Intervention de Haïm Korsia

Réunion du 16 juin 2016 à 11h00
Commission d'enquête sur les conditions d'abattage des animaux de boucherie dans les abattoirs français

Haïm Korsia, grand rabbin de France :

C'est un grand honneur pour moi d'avoir, pour la première fois, prêté serment devant vous et devant le drapeau ; et moi qui ai servi sous les drapeaux pendant de longues années, je sais ce que représente le fait de dire non pas la vérité, puisque chacun a la sienne propre, mais le fait de vivre cet engagement à partager un espace commun qui s'appelle la France qui, fondamentalement, s'intéresse aux grandes aspirations de la société comme aux petites choses, finalement tout aussi importantes. Car c'est la grandeur de la République de considérer que chaque petit fil qu'on tisse ou détisse crée un futur merveilleux ou un futur dangereux.

Comme l'ensemble de la société, j'ai été choqué par les images terrifiantes qu'on a pu montrer et qui ont révélé la réalité dramatique de certains abattoirs. Je l'ai vécu en tant que citoyen et non en tant que consommateur de cette viande, puisque dans les établissements concernés on ne pratiquait pas l'abattage rituel. C'est du reste une préoccupation permanente des textes, de la morale humaine : si l'on est capable d'avoir de la tendresse pour le plus petit des insectes, pour l'animal le plus modeste, on en aura aussi pour les hommes. Sans entrer dans les détails bibliques, rappelons que Moïse – personnage tout de même assez connu – a été choisi par Dieu parce qu'il a un jour manifesté de la compassion pour une petite brebis qui s'était perdue. Et Dieu, selon la Bible, a dit : « Un homme qui est capable de compassion pour un animal en aura pour mon peuple. » Prendre en compte le bien-être animal est un impératif pour notre société, une obligation que nous devons tous partager. Je n'accepte pas la présentation qu'en font certains, dans laquelle ce seraient eux contre nous : nous sommes ensemble pour essayer de défendre une vision cohérente de la société où nous faisons attention à chacun et où nous faisons attention à tous ceux qui partagent cet espace de vie qu'est notre biosphère.

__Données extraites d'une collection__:
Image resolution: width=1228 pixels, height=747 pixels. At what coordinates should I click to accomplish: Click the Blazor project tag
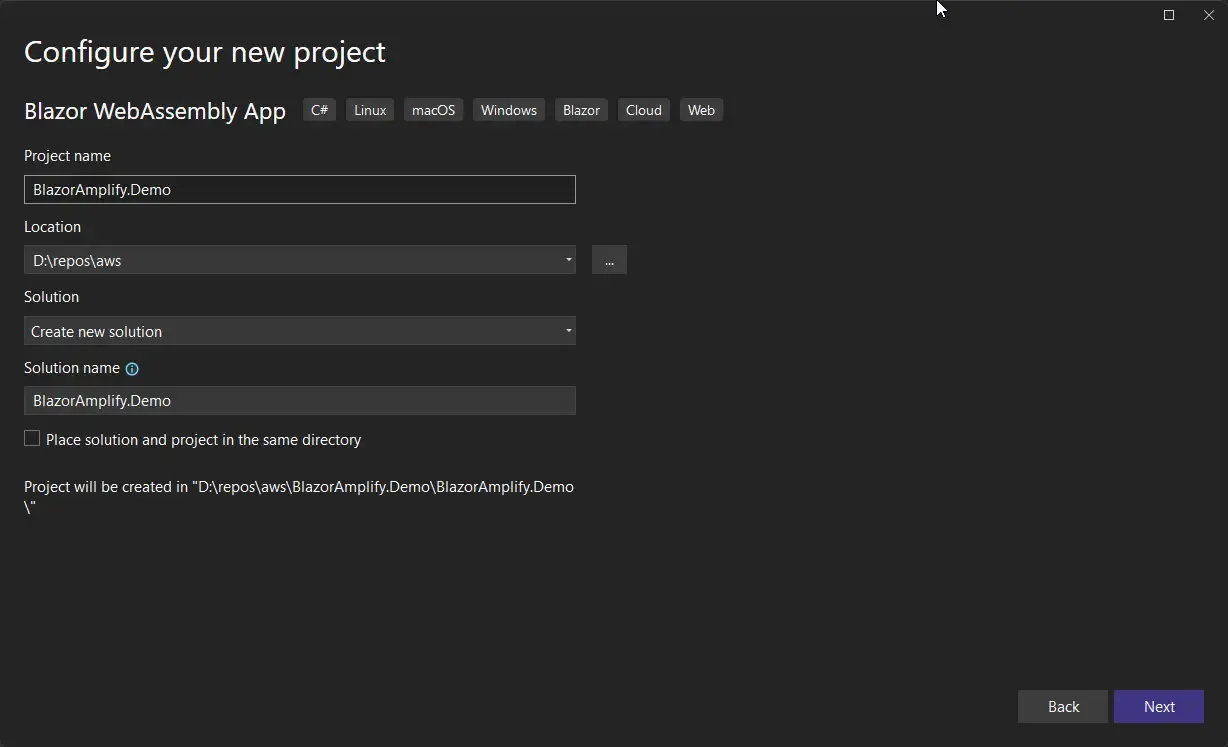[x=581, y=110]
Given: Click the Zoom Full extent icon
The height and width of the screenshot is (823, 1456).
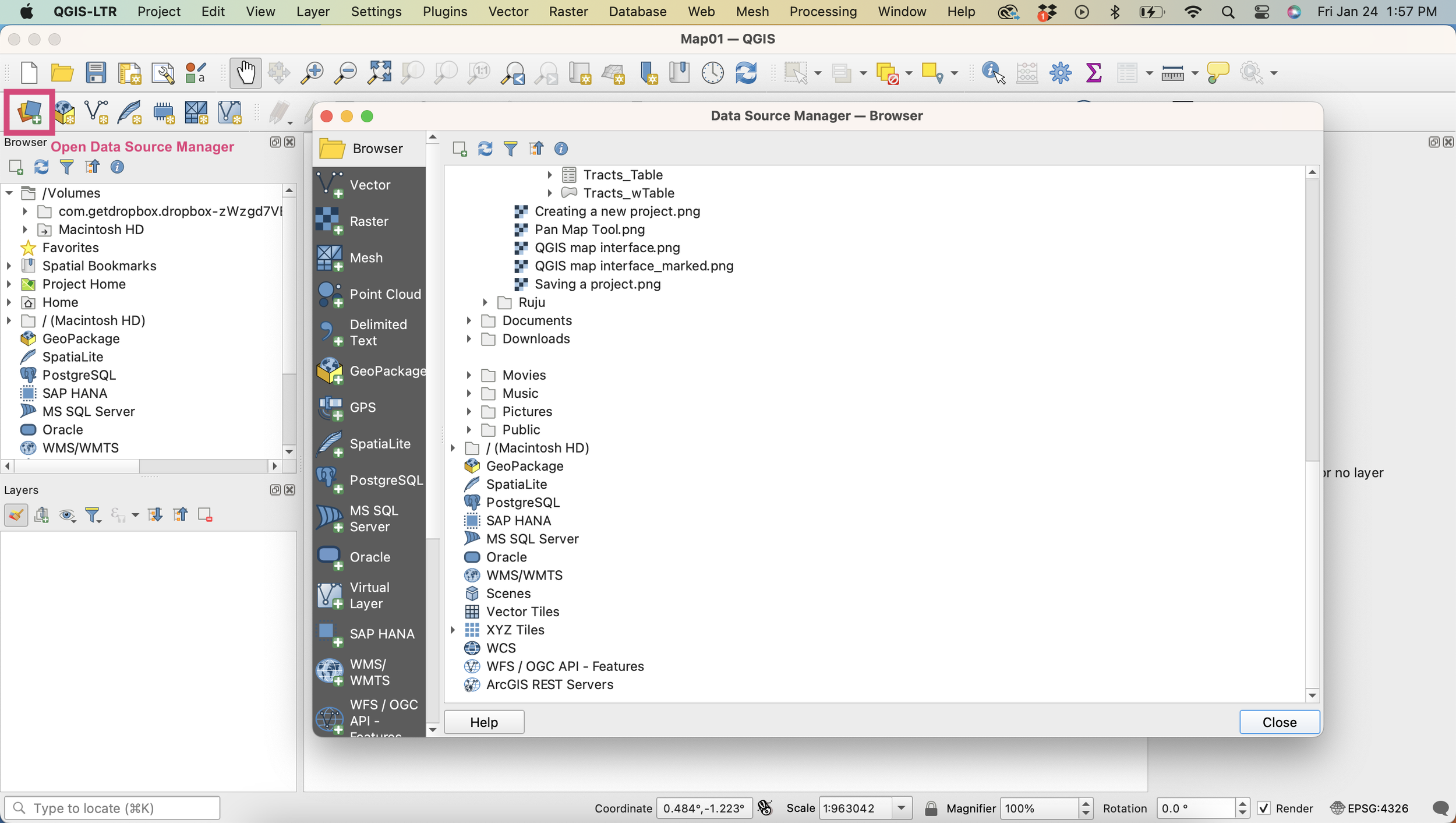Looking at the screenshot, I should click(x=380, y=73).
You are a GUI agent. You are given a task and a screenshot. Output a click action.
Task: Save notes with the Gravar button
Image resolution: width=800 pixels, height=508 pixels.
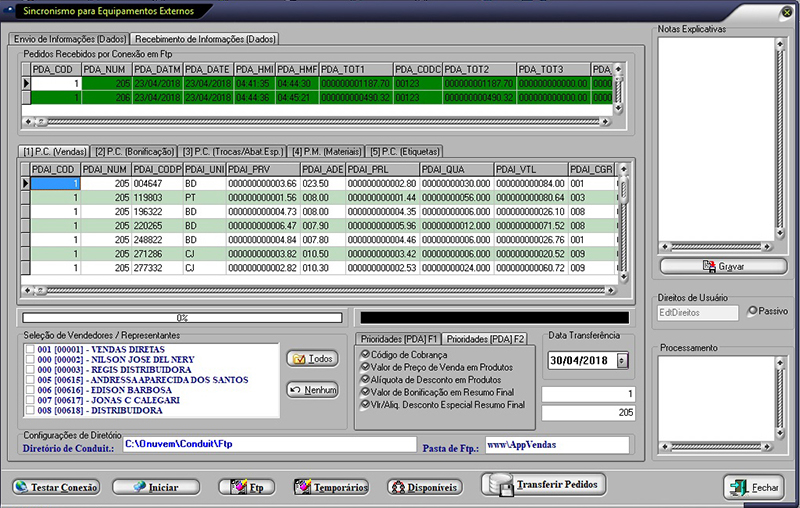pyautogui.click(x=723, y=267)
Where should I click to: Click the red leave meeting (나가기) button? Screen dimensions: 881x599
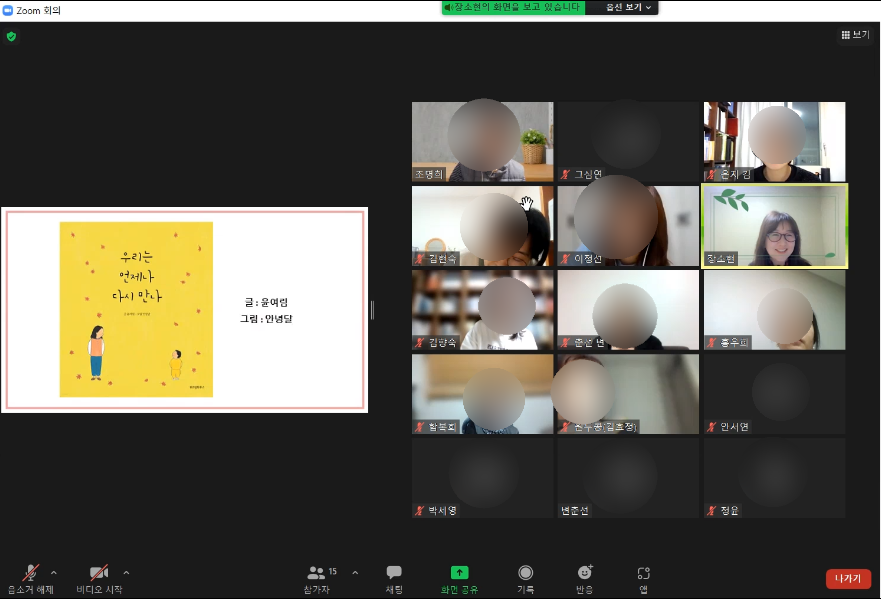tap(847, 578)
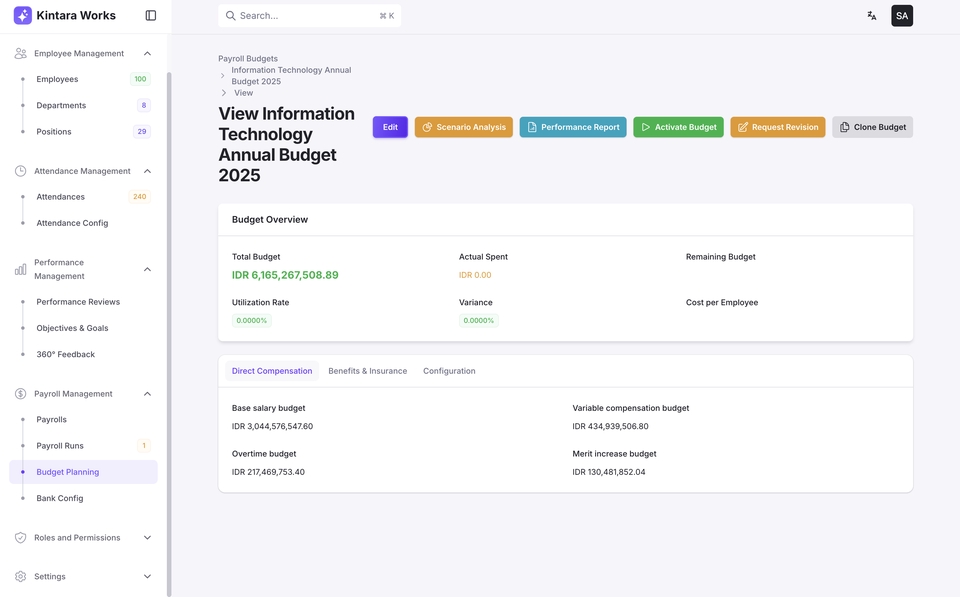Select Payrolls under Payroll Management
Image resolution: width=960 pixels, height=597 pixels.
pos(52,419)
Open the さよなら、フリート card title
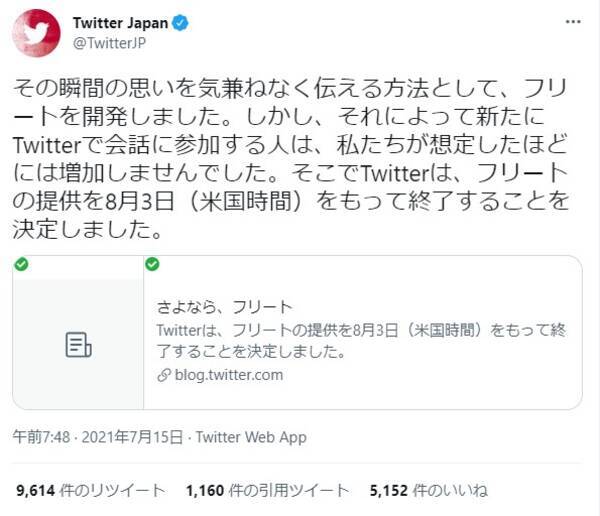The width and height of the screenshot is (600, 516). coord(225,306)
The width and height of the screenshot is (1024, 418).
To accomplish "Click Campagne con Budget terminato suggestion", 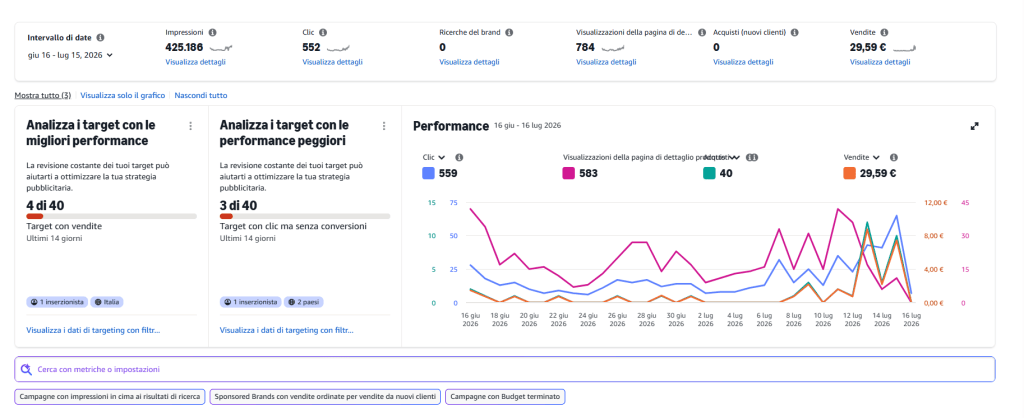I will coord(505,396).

__Exercices__:
1 - Indiquez, s'il vous plaît, si chaque affirmation concorde avec l'intervention de Haïm Korsia en répondant par oui ou par non et en citant les mots décisifs du texte.
(a) Dans les établissements montrés par les images, on pratiquait l'abattage rituel.
(b) L'orateur rappelle que Moïse a été choisi par Dieu pour sa compassion envers une brebis perdue.
(c) L'orateur accepte la présentation selon laquelle ce serait eux contre nous.
2 - Reprenez l'intervention de Haïm Korsia à la suite de sa dernière phrase.

__Corrigé__:
1 -
(a) Non : « dans les établissements concernés on ne pratiquait pas l'abattage rituel ».
(b) Oui : « a été choisi par Dieu parce qu'il a un jour manifesté de la compassion pour une petite brebis qui s'était perdue ».
(c) Non : « Je n'accepte pas la présentation qu'en font certains, dans laquelle ce seraient eux contre nous ».

2 -
Aussi, bien évidemment, le bien-être animal est un enjeu majeur du judaïsme, au point que si le couteau de l'opérateur présente une ébréchure qui risquerait de faire souffrir l'animal, l'acte rituel n'est pas considéré comme valable. C'est dire si notre impératif premier et même unique est la perception que peut avoir l'animal de la souffrance ou de la mort.

Je me limiterai à trois points.

Le premier est l'impératif de laïcité. On ne se rend pas compte que la liberté des pratiques religieuses est essentielle en France – elle est non seulement garantie par la Constitution mais elle se trouve au coeur de ce que nous essayons tous de vivre. Je sais que certains voudraient faire de la laïcité une forme nouvelle d'athéisme qui nierait la possibilité de pratiquer sa foi, quand d'autres, à l'inverse, voudraient qu'on ne puisse pas participer à la vie en société si on ne pratique pas une religion. Dans les deux cas, ce serait un scandale. Il faut donc garantir la possibilité de croire, mais aussi celle de ne pas croire, l'essentiel étant de toujours vivre ensemble. C'est ce que permet la laïcité. Sous la IIIe République circulait une formule étonnante destinée aux juifs : « Il faut être français à l'extérieur et juif chez soi ». Autrement dit, être 100 % du temps schizophrène, en se coupant forcément d'une partie de ce que nous sommes : je ne peux pas vous dire si je suis plus juif ou plus français, ou plus supporter du PSG ou de l'équipe de France… Je suis tout ce que je suis en même temps, et notre République nous donne la chance de vivre tout ce que nous sommes sans avoir à faire un choix permanent entre notre statut fondamental, vital même, de citoyen et le fait que nous ayons – ou non – une foi quelconque. Ce principe essentiel doit être protégé y compris en ce qui concerne l'abattage rituel.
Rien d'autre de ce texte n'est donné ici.